The implications of recent advances in Artificial Intelligence (AI) have spurred heated debate globally. As science fiction starts to become reality, AI products are slowly infiltrating homes and workplaces. This is raising concerns about the potential detrimental effects of AI on the job market, or even about the dangers of an AI singularity, where sentient robots take over the world and destroy humans.
While these are all valid discussions, I believe that the focus of AI should not be just on cool home gadgets or on process optimisation and automation. Instead, AI can be used to fundamentally rethink how we solve the world’s problems.
AI has the potential to greatly improve things like healthcare, education, poverty and security. AI machines can do some very beneficial things already today that humans will simply never be able to. If we leverage that to augment what humans do well, AI could positively impact society, business, and culture on the order of magnitude of the internet itself.
I call this using AI to scale the human mind, not replace it. The human brain is the most elegant computer in existence. We process millions of sensory inputs automatically and constantly, allowing us to learn and respond to our environment. But the human brain only contains about 300 million pattern processors that are responsible for human thought. What if we could complement all of our amazing ideas with not just more data, but also orders of magnitude more data processing capability? Imagine how we would rethink every single problem that exists today.

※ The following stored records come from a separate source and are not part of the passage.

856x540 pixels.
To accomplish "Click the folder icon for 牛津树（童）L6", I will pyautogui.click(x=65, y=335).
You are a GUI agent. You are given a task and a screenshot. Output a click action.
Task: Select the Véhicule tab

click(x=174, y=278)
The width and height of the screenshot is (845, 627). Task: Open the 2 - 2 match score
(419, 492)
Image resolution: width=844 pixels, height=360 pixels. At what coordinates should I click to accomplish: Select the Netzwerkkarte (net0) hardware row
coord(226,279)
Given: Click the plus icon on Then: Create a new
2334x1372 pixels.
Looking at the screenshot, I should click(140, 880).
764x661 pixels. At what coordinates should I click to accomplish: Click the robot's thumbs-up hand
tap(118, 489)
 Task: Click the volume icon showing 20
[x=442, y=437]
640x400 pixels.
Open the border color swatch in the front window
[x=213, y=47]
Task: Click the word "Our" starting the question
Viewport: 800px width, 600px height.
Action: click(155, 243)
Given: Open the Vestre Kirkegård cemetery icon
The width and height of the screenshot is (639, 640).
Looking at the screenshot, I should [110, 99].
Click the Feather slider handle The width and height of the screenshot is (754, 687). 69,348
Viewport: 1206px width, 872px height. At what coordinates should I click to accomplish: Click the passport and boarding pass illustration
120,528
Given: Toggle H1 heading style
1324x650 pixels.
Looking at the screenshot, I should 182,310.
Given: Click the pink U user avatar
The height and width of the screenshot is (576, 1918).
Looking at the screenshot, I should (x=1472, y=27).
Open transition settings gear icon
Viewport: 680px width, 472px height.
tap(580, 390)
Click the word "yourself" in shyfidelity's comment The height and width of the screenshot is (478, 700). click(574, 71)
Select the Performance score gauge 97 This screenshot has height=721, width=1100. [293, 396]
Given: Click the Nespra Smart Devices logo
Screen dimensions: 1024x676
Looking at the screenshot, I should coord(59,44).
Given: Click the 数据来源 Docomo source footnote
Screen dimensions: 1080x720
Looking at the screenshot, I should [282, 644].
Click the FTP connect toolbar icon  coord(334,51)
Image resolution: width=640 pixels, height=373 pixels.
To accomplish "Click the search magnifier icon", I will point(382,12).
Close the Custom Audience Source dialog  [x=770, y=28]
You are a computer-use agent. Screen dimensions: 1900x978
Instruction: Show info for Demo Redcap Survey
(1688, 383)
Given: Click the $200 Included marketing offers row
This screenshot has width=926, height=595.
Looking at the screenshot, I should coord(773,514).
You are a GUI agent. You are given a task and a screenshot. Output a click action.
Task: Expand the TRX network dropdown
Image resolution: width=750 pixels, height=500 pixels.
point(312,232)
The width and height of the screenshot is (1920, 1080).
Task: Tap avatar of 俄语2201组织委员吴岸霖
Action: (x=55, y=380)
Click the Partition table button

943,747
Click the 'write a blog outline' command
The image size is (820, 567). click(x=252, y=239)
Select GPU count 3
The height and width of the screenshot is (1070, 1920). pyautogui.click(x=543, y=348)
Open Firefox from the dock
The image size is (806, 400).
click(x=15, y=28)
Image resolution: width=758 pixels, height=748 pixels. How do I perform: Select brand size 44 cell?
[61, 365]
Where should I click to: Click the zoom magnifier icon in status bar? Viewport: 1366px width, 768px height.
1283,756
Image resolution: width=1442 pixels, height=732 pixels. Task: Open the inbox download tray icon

Even with today’s primitive forms of AI, there is enough technology out there to start doing exactly this. The examples below draw from a variety of industries to illustrate the magnitude of social impact possible when we couple AI with human skill and ingenuity.
1. Precision Medicine
AI is driving the adoption and implementation of precision medicine: an emerging approach for disease treatment and prevention that takes into account individual variability in genes, environment, and lifestyle for each person. Think of it as a type of medical personalisation. For example, around 25,000 people in the US are diagnosed with brain tumors every year. Traditionally, they might all be given the same course of treatment to see what might work in a one-size-fits-all approach. Precision medicine will allow doctors and researchers to predict more accurately which treatment and prevention strategies for a particular disease will work in which groups of people.
Many of the answers lie in the vast amount of medical data already collected. Ayasdi uses AI algorithms like deep learning to enable doctors and hospitals to better analyse their data. Through their work, medical practitioners have been able to identify previously unknown diabetes sub-types that could lead to better understanding of therapies that could work better for certain types of patients. Enlitic and IBM are using similar AI algorithms but to detect tumors in radiology scans more accurately and efficiently, and even potentially accelerate finding a cure for cancer.
There were around 707 million cybersecurity breaches in 2015, and 554 million in just the first half of 2016. The impact of just a few of these attacks, such as foreign governments potentially biasing US presidential elections, is truly scary.
Security teams struggle today to work through the increasing number of alerts generated by traditional tools. The self-learning and automation capabilities enabled by AI can increase effectiveness and reduce costs, keeping us much safer from terrorism or even smaller scale identity theft.
AI-based solutions already in the market can be more proactive and can preempt attacks in the pre-execution state by identifying patterns and anomalies associated with malicious content. Secureworks uses the predictive capabilities of AI for advanced threat detection on a global scale. SiftScience, Cylance, and Deep Instinct are using it for fraud preventions and for endpoint security, like smartphones and laptops. These technologies will dramatically expand the scope and scale of security professionals and allow them to detect threats hopefully well before they actually attack.
3. Precision Farming
The world's population is expected to increase significantly over the next three decades, but our capacity for food production will struggle to keep pace. AI is driving efficiency in our current farming methods to increase production and reduce wastage without adversely affecting the environment.
Systems such as John Deere's AutoTrac enable huge machines to plant crops in a far more uniform and accurate way and can reduce overlap in agricultural processes such as tilling, planting and fertilising, which in turn reduces the use of chemicals and increases productivity.
Cainthus, a machine vision company, has another approach. Using deep learning, it has created a facial recognition system than can identify individual cows by their facial features in just six seconds, enabling huge herds to be monitored with minimal human involvement. Soon, they will be able to detect early signs of lameness in a cow based on its body shape, and alert the farmer accordingly.
As sensors proliferate on farms and drones capture real-time images of the condition of vast amounts of farmland, AI machines will be able to help farmers foresee what their crops and farms are going to need potentially over a year in advance, giving them more time to react to adverse conditions.
AI can be applied to many more problems and markets. In fact, it should be thought of as a fundamentally new approach to every problem. Those decisions will be made by humans who want to change and improve the world, and who now can scale their minds to address ever-expanding frontiers.